Further, the ALJ noted that unlike in Grahl, the complainant was not asserting that she was under duress at the time she signed the release agreement or that she did not understand that she was waiving her right to file a discrimination complaint, nor was she contending that she has a limited educational background that inhibited her ability to assess the terms of the release agreement. The ALJ noted that moreover, the respondent had explicitly advised the complainant to consult an attorney before executing the release agreement, that she was allowed a three week period in which to decide whether she wanted to sign the release, and then allowed one week following execution of the release to change her mind and rescind the release agreement.

On appeal, the complainant argues that the release agreement which she signed was an unconscionable contract, citing Discount Fabric House of Racine, Inc. v. Wisconsin Telephone Company, 117 Wis.2d 587, 600-602, 345 N.W.2d 417, 424 (1984). In Discount Fabric House, the Wisconsin Supreme Court agreed that two inquiries determine unconscionability: 1) relative economic strength in terms of practical options; and (2) substantive reasonableness of the contract. The court stated that, generally, unconscionability means the absence of a meaningful choice on the part of one party, together with contract terms that are unreasonably favorable to the other. Id. The court adopted the factors of procedural and substantive unconscionability. Id. at 602, 345 N.W.2d at 424-425. Procedural unconscionability relates to factors bearing on the meeting of the minds; substantive unconscionability pertains to the reasonableness of the terms themselves. Id.

The complainant argues that on the procedural criterion the parties did not enjoy equal footing. Basically, her claim on this point is that she did not know the alleged "real reason" for her discharge. She argues that at the time of the signing of the Release Agreement the respondent knew that it was firing her (ostensibly for discriminatory reasons) but she only knew what she had been told--that restructuring had eliminated her job-- only to find out several weeks later after she had signed the Release Agreement that there had been no restructuring and that her position still existed and was filled by a male. She apparently argues that the respondent's granting of four weeks severance pay to her further led her not to suspect that she had been "fired" since "Severance packages were routinely given to employees who were not fired." Additionally, she argues that substantive unconscionability exists because the terms of the Agreement were hardly reasonable given that she had waived her rights to sue for both known and unknown claims against the respondent. She argues that she did not have a meaningful choice when handed the severance package agreement since she had been fired and needed whatever money was given her.

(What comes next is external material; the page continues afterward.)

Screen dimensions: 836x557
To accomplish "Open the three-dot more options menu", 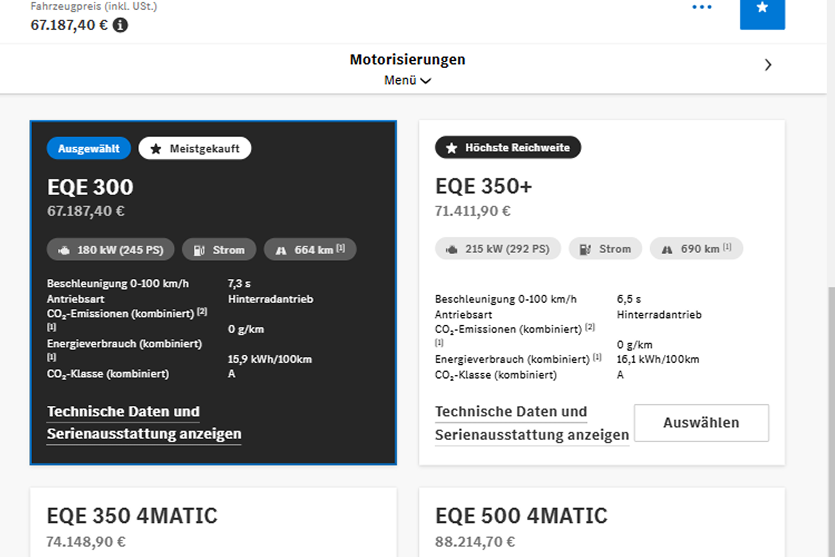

Citing Riley v. American Family Mutual Insurance Co., 50 FEP Cases 668, 881 F.2d 368 (7th Cir. 1989)(the court may need to inquire beyond the state law requirements for a valid contract to fulfill the remedial policy of Title VII and prevent the involuntary or uninformed compromise of federal rights where a plaintiff was not represented by counsel, possessed a limited education, executed a standard general release form prepared by the employer, or was otherwise unable to appreciate the consequences of the release), the complainant argues that similarly in order to fulfill the remedial policy of the Wisconsin Fair Employment Act, an inquiry into her subjective intent needs to be conducted by the division. In support, she cites reasons therefore, including, that she was not represented by counsel and had no input in deciding the terms of the Agreement, that she did not know that signing the Release Agreement was anything more than an acknowledgment for receiving her severance package, and because she did not read the Release Agreement but had merely signed it as she had been asked to do. Further, the complainant apparently also asserts that her handicap (bipolar disorder) caused her to become "hysterical and not to read the severance package and not to appreciate the consequences of the Release Agreement" when she learned of the termination of her employment.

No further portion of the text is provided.